Editorials

Israel’s resurgent right

It still is not clear who will be Israel’s next prime minister, but the winner of last week’s vote is plain: Israel’s right will now pace the country’s politics. The violence and insecurity of daily life pushed Israeli voters toward hardline solutions to national security. They have tired of promises of peace that are quickly broken and uncertainty about the reliability of their negotiating partner.

No matter who emerges as Israel’s next leader, he or she will govern a fractious majority, a bitterly divided country and face a hostile and unpredictable security environment.

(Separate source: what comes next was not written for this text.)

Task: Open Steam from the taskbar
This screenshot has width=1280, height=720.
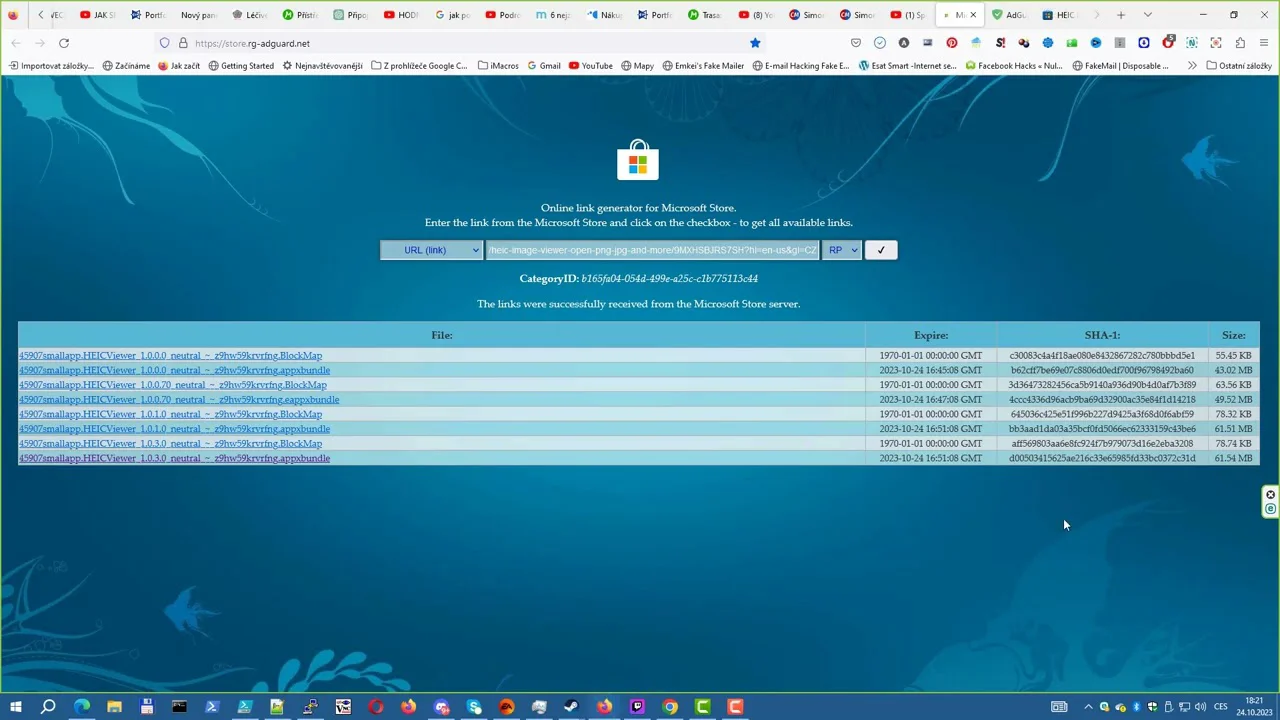Action: coord(571,707)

Kadima, a centrist party led by Foreign Minister Tzipi Livni, “won” last week’s vote, taking 28 seats in the 120-seat Parliament, besting the rightwing Likud Party by one seat. Unfortunately, Kadima and its allies on the left can claim only 56 seats; a rightwing coalition, with Likud at its core, would hold 64. Mr. Benjamin Netanyahu, the former prime minister who now heads Likud, has said that he prefers a grand coalition with Kadima and his traditional rival — and sometimes partner — on the left, Labor, which is headed by Defense Minister and former Prime Minister Ehud Barack.

Mr. Netanyahu is best known for his fiery opposition to peace talks, support for the expansion of Israeli settlements and call for maximalist foreign policy. He has said he will take out an Iranian nuclear capability. It is hard to see what common ground he shares with Kadima and Labor, other than a determination to safeguard Israel and a desire for power. Some insist that Mr. Netanyahu is one of the few Israeli politicians who could secure a peace deal with the Palestinians — much like only former U.S. President Richard Nixon could break the ice with China — but his record shows little inclination to make the essential compromises that would provide the foundation of an enduring peace with the Palestinians or Syria.

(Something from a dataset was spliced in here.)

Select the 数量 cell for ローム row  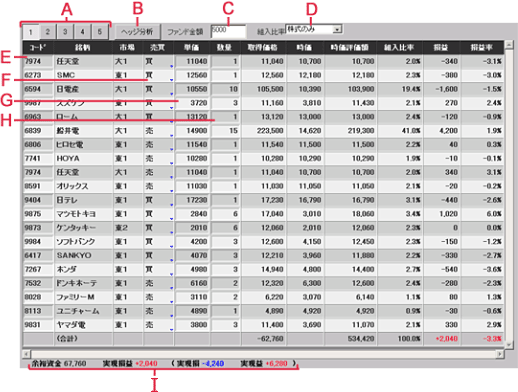[225, 117]
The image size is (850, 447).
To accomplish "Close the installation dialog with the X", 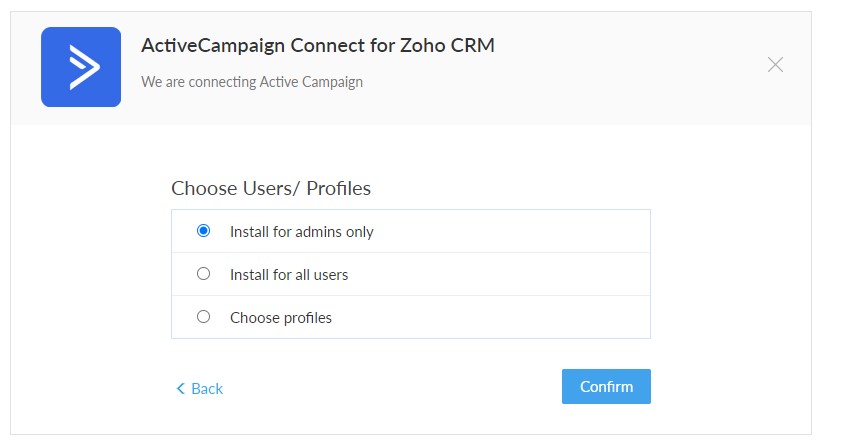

The big winner in last week’s vote was the rightwing Yisrael Beiteinu (Israel Is Our Home), which increased its representation in Parliament from 11 seats to 15, making it the third-largest party and its leader, Mr. Avigdor Lieberman, king maker.

While Mr. Lieberman’s ultranationalist views plant him firmly on the right end of Israel’s political spectrum, specific policies make him anathema to Likud. Two issues are especially corrosive of that relationship. The first is Mr. Lieberman’s secular outlook and his support for civil authority, which antagonize the ultra-religious parties that are part of Likud’s natural constituency. During the campaign, the spiritual leader of one small religious party said that anyone who supported Mr. Lieberman was “helping Satan.”

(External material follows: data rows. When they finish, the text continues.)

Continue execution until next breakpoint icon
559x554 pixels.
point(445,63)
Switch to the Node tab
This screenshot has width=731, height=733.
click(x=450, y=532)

The second issue concerns settlements and control of the West Bank. The maximalists in Likud and those who seek a “Greater Israel” want to expand Israeli settlements in the West Bank and undermine Palestinian authority in that area. Mr. Lieberman argues that Arabs, who account for 20 percent of Israel’s population, are a fifth column that threatens the existence of the state. For him, the solution is to expel those Arabs and trade the land where they live for Israeli settlements in the West Bank. In other contexts, that is called ethnic cleansing.

No matter who gets the nod to cobble together a government — and the horse trading is likely to be dismaying — the prime minister must confront two grim realities. The first is that Israel remains deeply divided but suspicions now prevail over hope and voters are clearly tired of and skeptical about the prospects for peace. Any moderate government will be vulnerable on the right — and Mr. Netanyahu remembers that he last fell from power when his allies on that flank deserted him.

The second problem is that Israel’s negotiating partners are just as divided. Hamas controls the Gaza Strip and Palestinian Authority President Mahmood Abbas is losing support among his remaining constituencies. Blame corruption, inefficiency or the inability to make progress with the Israelis: Whatever the reason, Mr. Abbas has little credibility in the eyes of Palestinians or Israelis. For its part, Hamas has made no commitment to peace; it makes and breaks ceasefires with ease. The divisions in Israel fuel doubts in Palestinian minds about Tel Aviv’s seriousness about making peace while undermining Israel’s own peacemakers. This vicious cycle of distrust has taken on a life of its own.

The next prime minister must factor in one more player: U.S. President Barack Obama. He has pledged to reinvigorate U.S. diplomacy in the region, and no Israeli leader can afford to disregard his thinking. Mr. Obama’s desire for negotiations and progress toward a settlement make a rightwing, rejectionist coalition problematic. But the weakness of the government in Tel Aviv and among the Palestinians means that neither side can make and deliver on the hard choices that would constitute a peace deal. The status quo looks set to endure.